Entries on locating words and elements
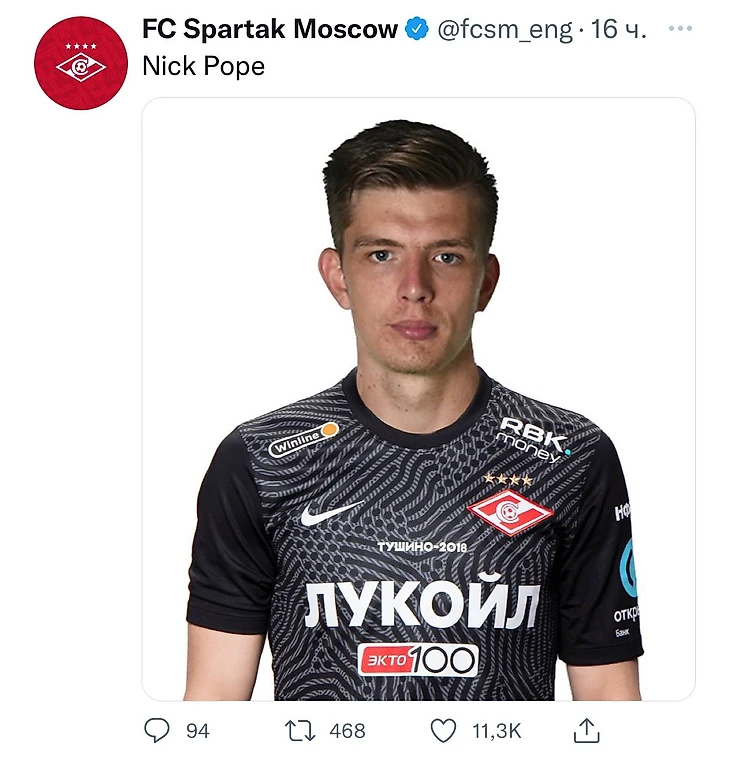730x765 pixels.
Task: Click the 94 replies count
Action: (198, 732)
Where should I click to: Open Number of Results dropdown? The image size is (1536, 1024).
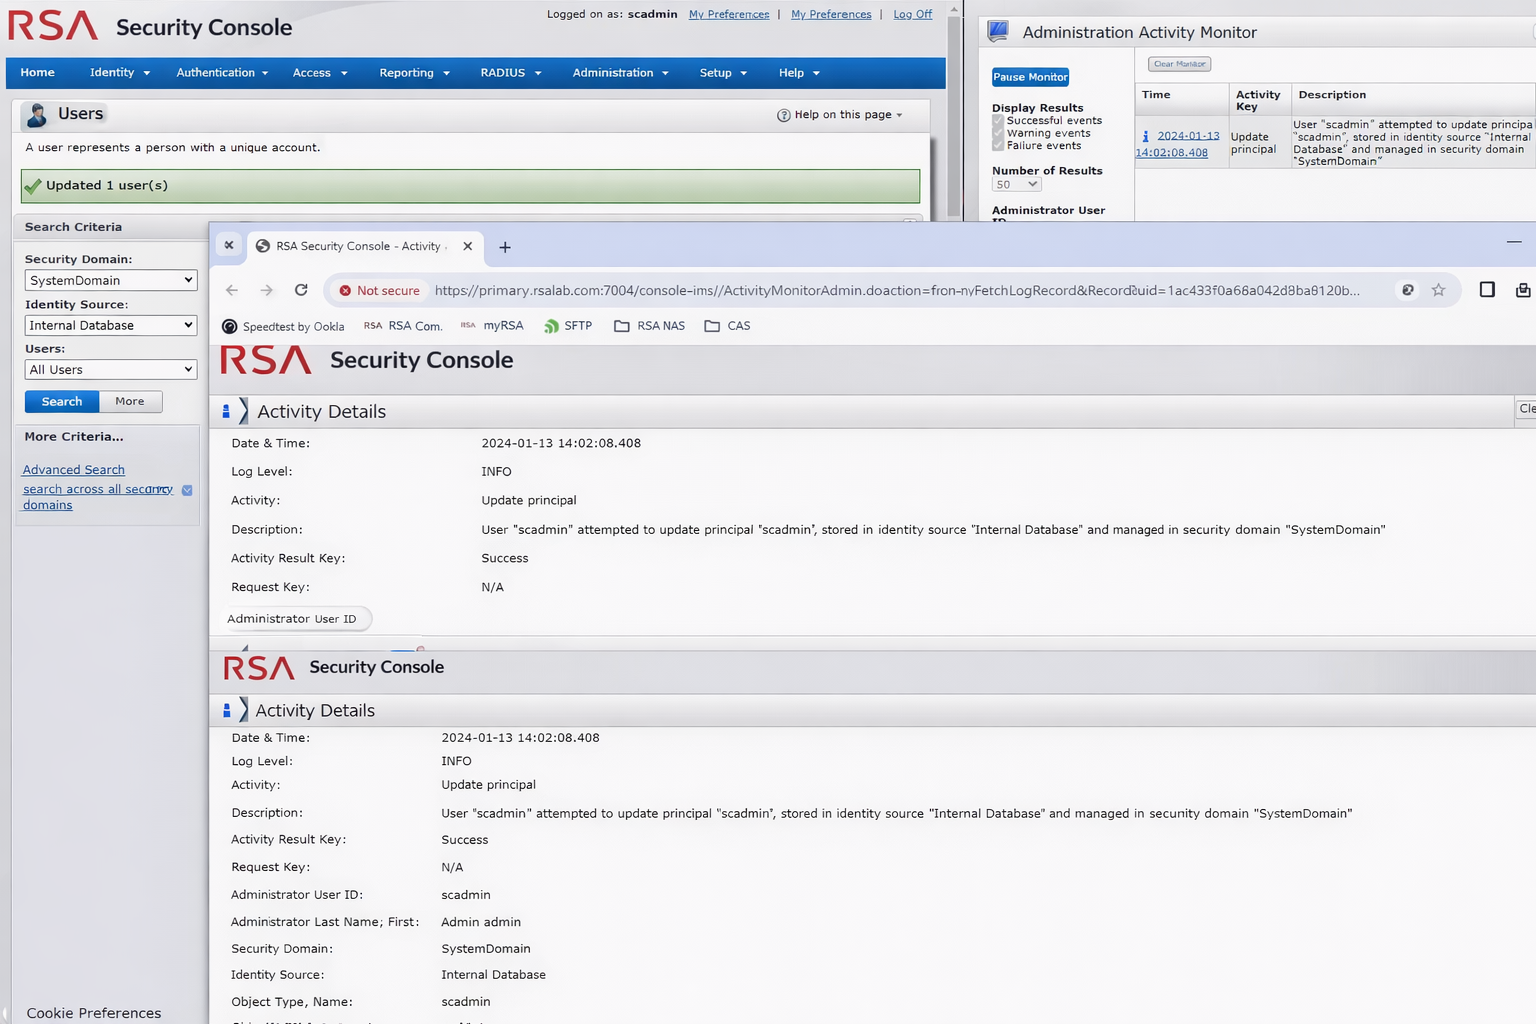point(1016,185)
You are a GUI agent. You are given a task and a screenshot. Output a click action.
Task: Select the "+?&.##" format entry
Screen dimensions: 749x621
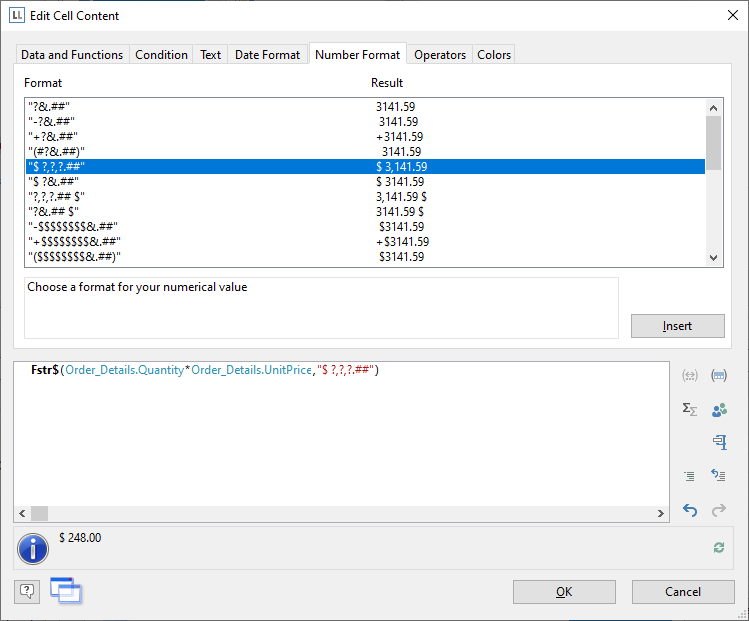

▶ _WRITTEN REQUEST_
Transcribe the data above word for word, omitting the pictures.

▶ _SOLUTION BELOW_
730x765 pixels.
Task: Click the 94 replies count
Action: (198, 732)
Where should I click to: Open Number of Results dropdown? The image size is (1536, 1024).
point(1016,185)
You are a GUI agent. You are given a task and a screenshot. Output a click action.
Task: Select the "+?&.##" format entry
Screen dimensions: 749x621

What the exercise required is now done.